begin RECORDS FOR THIS TASK

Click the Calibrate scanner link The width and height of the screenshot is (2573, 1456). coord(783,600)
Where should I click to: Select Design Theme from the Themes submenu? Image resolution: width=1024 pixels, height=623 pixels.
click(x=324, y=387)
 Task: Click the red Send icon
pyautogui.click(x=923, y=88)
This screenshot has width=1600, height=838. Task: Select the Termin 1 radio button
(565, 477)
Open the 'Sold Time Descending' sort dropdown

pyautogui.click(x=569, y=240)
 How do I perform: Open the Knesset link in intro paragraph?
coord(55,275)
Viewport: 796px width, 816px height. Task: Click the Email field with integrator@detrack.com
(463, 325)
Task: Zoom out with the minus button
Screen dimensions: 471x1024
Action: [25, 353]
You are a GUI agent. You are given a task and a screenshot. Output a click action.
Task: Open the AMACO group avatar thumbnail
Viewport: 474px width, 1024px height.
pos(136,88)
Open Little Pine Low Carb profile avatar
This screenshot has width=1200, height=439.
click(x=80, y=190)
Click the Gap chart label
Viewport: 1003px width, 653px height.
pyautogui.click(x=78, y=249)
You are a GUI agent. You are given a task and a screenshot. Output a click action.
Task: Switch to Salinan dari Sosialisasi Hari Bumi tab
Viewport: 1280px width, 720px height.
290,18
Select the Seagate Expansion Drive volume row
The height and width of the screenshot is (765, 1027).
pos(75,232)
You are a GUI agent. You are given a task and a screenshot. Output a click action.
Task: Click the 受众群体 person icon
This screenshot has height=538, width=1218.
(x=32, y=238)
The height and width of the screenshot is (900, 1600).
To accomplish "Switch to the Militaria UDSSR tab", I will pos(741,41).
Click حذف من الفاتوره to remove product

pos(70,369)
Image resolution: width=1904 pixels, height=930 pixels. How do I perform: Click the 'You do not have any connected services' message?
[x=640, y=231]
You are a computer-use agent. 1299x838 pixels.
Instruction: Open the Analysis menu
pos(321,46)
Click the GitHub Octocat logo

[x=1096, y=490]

end RECORDS FOR THIS TASK

SET EXERCISE:
Reproduce every row above word for word, with nothing added or left out.

SOLVED PROBLEM:
Click the Calibrate scanner link The width and height of the screenshot is (2573, 1456). coord(783,600)
Where should I click to: Select Design Theme from the Themes submenu? Image resolution: width=1024 pixels, height=623 pixels.
click(x=324, y=387)
 Task: Click the red Send icon
pyautogui.click(x=923, y=88)
This screenshot has width=1600, height=838. Task: Select the Termin 1 radio button
(565, 477)
Open the 'Sold Time Descending' sort dropdown

pyautogui.click(x=569, y=240)
 How do I perform: Open the Knesset link in intro paragraph?
coord(55,275)
Viewport: 796px width, 816px height. Task: Click the Email field with integrator@detrack.com
(463, 325)
Task: Zoom out with the minus button
Screen dimensions: 471x1024
Action: [25, 353]
You are a GUI agent. You are given a task and a screenshot. Output a click action.
Task: Open the AMACO group avatar thumbnail
Viewport: 474px width, 1024px height.
pos(136,88)
Open Little Pine Low Carb profile avatar
This screenshot has width=1200, height=439.
click(x=80, y=190)
Click the Gap chart label
Viewport: 1003px width, 653px height.
pyautogui.click(x=78, y=249)
You are a GUI agent. You are given a task and a screenshot. Output a click action.
Task: Switch to Salinan dari Sosialisasi Hari Bumi tab
Viewport: 1280px width, 720px height.
290,18
Select the Seagate Expansion Drive volume row
The height and width of the screenshot is (765, 1027).
pos(75,232)
You are a GUI agent. You are given a task and a screenshot. Output a click action.
Task: Click the 受众群体 person icon
This screenshot has height=538, width=1218.
(x=32, y=238)
The height and width of the screenshot is (900, 1600).
To accomplish "Switch to the Militaria UDSSR tab", I will pos(741,41).
Click حذف من الفاتوره to remove product

pos(70,369)
Image resolution: width=1904 pixels, height=930 pixels. How do I perform: Click the 'You do not have any connected services' message?
[x=640, y=231]
You are a computer-use agent. 1299x838 pixels.
Instruction: Open the Analysis menu
pos(321,46)
Click the GitHub Octocat logo

[x=1096, y=490]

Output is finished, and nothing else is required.